En las puertas del Pentágono, en Washington, donde más de 180 personas murieron cuando un avión de pasajeros se precipitó contra el edificio, el secretario de Defensa, Leon Panetta, hablará en una ceremonia que quedará cerrada al público y a la que sólo acudirán las familias de las víctimas.
El vicepresidente Joe Biden pronunciará unas palabras en Shanksville, Pensilvania, donde 40 pasajeros de un avión de United murieron cuando el aparato se estrelló después de que los pasajeros se rebelaran contra los secuestradores.

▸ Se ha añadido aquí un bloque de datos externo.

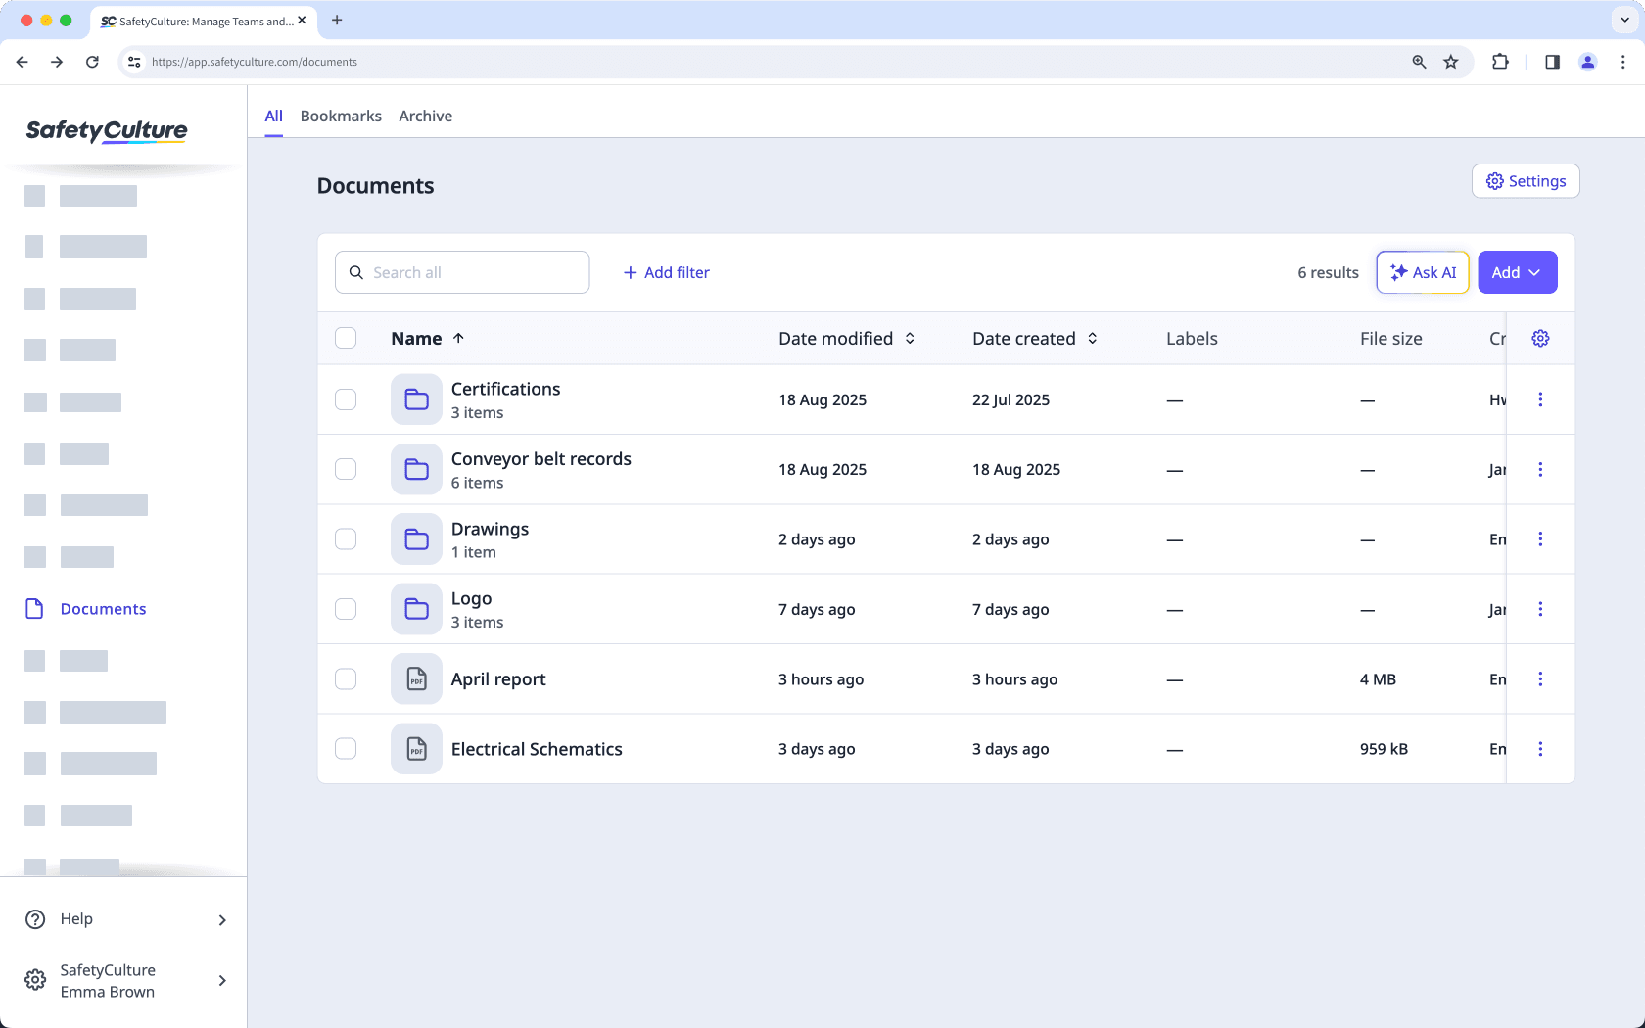The image size is (1645, 1028).
Task: Select the Conveyor belt records checkbox
Action: [x=346, y=469]
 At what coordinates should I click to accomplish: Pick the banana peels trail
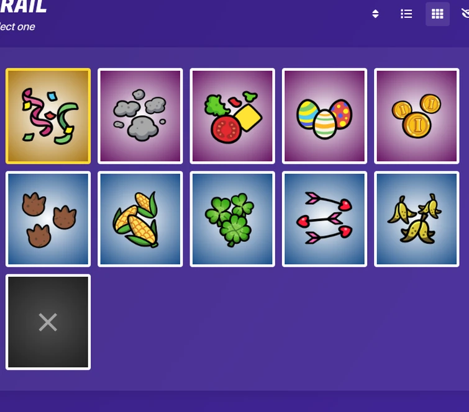coord(417,219)
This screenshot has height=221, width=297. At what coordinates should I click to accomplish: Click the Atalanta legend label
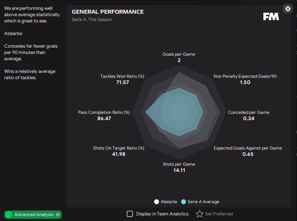pyautogui.click(x=169, y=202)
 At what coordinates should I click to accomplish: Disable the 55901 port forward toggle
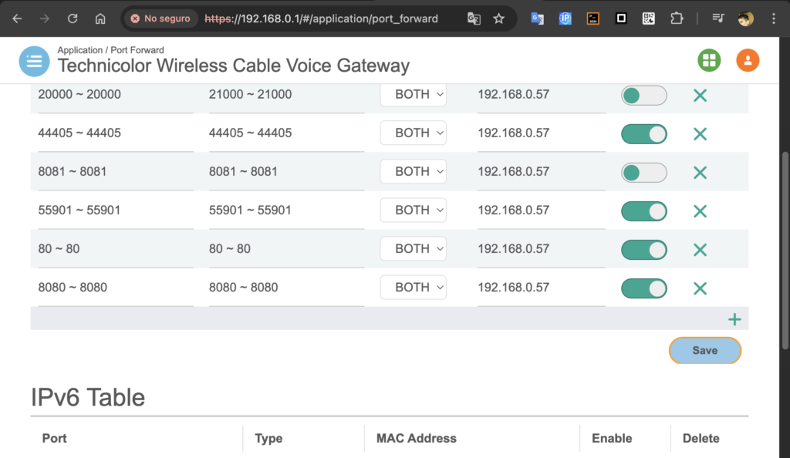click(643, 211)
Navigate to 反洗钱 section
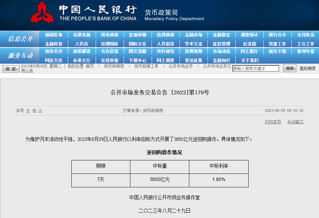Image resolution: width=319 pixels, height=218 pixels. coord(249,44)
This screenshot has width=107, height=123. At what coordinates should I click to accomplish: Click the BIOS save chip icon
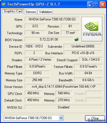(x=77, y=39)
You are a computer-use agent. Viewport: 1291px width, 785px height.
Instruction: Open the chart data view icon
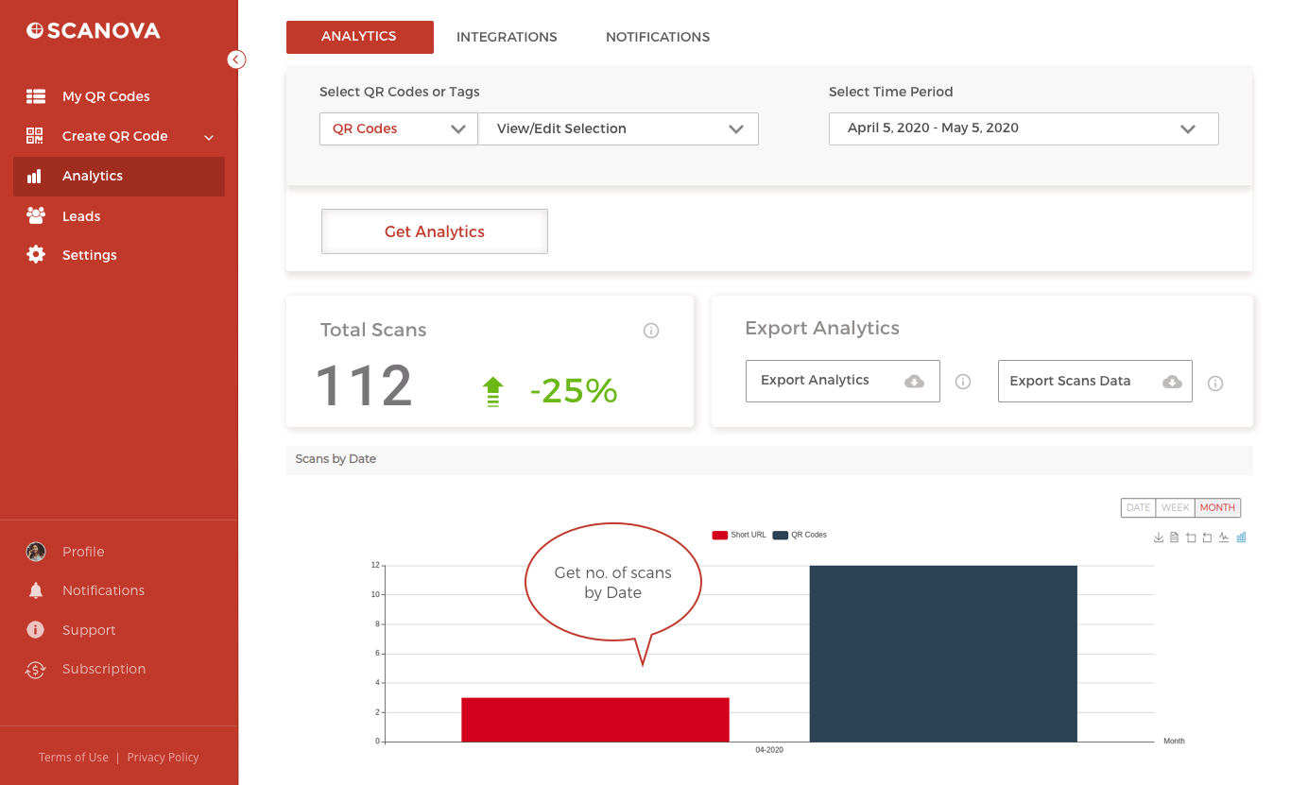(x=1175, y=538)
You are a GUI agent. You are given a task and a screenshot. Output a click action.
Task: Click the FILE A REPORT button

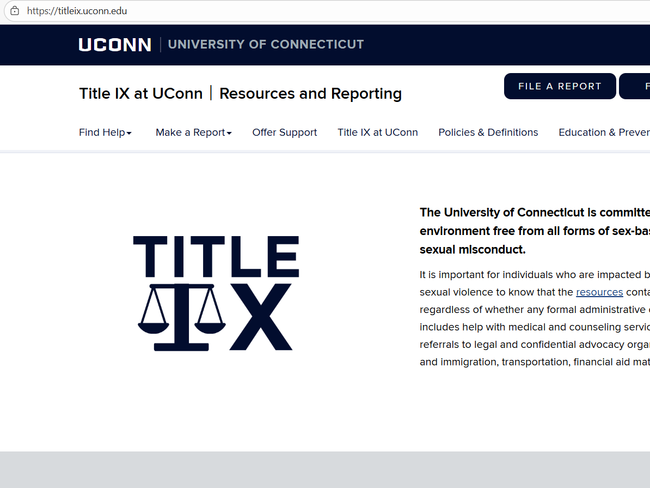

"Cómo manejemos el legado de esas 40 personas y lo que hicieron, lo que impidieron que ocurriera, es realmente más una afirmación sobre nosotros mismos, sobre lo que valoramos como sociedad", dijo Patrick White, actual presidente de las familias del Vuelo 93. El primo de White, Joey Nacke II, fue uno de los pasajeros que entraron en la cabina.
Como tantas veces en fechas anteriores, las ceremonias de este año prometen cielos azules y el tiempo fresco de principios de otoño, condiciones que recuerdan las de la mañana de los atentados de 2001, cuando murieron casi 3.000 personas en las tres ubicaciones.
En Nueva York, habrá momentos de silencio para recordar el momento de impacto de cada avión: a las 8:46 a.m, 9:03 a.m., 9:37 a.m. y 10:03 a.m.
También se guardará silencio a las 9:59 a.m. y las 10:28 a.m., cuando cayeron las torres sur y norte.
El presidente Barack Obama y su esposa Michelle participarán en un momento de silencio en el césped de la Casa Blanca y luego acudirán a la ceremonia en el Pentágono.